I have to admit that the sun is one of those things in life that intrigues and fascinates me. When I was a kid I remember laying on the floor looking at the sky, watching the sun changing its position during the day and casting different types of shadows and reflections.

Natural light is the term we use in photography to refer the light of the sun. This, as opposed to artificial light that is usually created by the transformation of electricity into light through the use of light bulbs.

Even though natural light has the sun as a starting point, it can look very different depending on many factors. Time of the day, the season of the year, weather conditions and various other circumstances may influence the way sunlight reaches the earth and can be captured in a photograph.

How to Use Natural Light for Macro Photography

As photographers, it is our job to understand the way it works and make the best out of it. In this article, we will explore the way natural light works and how to apply it in macro photography work. Let’s start with the basics.

Quality of Light

Quality of light is a term usually used by photographers to refer to the “hardness” or “softness” of a light source.

This quality is determined by the way a given light source produces the transitions between the highlights and shadows.
Soft light produces smooth transitions, while hard light produces abrupt transitions between the tonal areas, therefore giving the image less or more contrast.

The basic principle is: The larger the light source, the softer the light.

This means that sunlight gets softer closer to sunrise and sunset and harder closer to midday, due to the changes of distance between the sun and the earth during the day (and the angle at which it enters the atmosphere).

Lighting macro photography 01

Left: Image photographed at sunrise. Right: Image photographed at midday.

Direction of Light

The direction of light refers to the position of the light relative to the subject. This positioning determines the width of the shadows it casts creating the sense of texture and shape.
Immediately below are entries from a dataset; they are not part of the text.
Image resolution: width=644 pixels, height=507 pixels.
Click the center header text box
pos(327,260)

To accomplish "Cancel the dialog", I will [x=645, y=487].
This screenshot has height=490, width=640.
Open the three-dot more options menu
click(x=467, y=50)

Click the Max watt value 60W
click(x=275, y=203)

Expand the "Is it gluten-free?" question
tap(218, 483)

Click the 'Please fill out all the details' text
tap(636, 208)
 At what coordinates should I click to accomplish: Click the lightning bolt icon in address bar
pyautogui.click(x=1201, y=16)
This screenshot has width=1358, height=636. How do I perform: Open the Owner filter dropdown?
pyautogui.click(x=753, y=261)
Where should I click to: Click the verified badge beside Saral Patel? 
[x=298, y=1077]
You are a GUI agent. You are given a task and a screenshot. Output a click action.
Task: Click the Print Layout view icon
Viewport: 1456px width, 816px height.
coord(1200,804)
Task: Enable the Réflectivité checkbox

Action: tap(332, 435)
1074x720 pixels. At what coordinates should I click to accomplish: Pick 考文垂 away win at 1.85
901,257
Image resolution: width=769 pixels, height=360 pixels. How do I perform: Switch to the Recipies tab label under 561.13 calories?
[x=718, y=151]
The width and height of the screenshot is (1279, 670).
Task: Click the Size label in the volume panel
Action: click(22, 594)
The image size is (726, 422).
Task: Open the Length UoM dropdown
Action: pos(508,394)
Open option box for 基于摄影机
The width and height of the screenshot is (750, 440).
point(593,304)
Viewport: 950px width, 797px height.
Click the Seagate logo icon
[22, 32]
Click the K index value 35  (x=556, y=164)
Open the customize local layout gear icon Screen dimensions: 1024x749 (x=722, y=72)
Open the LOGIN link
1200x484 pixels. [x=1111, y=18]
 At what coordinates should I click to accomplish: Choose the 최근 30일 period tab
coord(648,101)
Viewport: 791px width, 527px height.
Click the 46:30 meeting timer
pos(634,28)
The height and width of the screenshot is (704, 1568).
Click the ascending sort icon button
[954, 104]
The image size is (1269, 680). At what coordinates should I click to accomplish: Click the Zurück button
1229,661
The basic principle is: Shadows fall to the opposite side of where the light is located.

Frontal lighting has a flattening effect on most subjects as it casts the shadows on their back, removing the three-dimensional effect.

Side lighting accentuates the texture of the subject as it casts side shadows creating the sense of dimension and volume.

Backlighting creates an outlining effect on the subject separating it from the background, making it more dominant.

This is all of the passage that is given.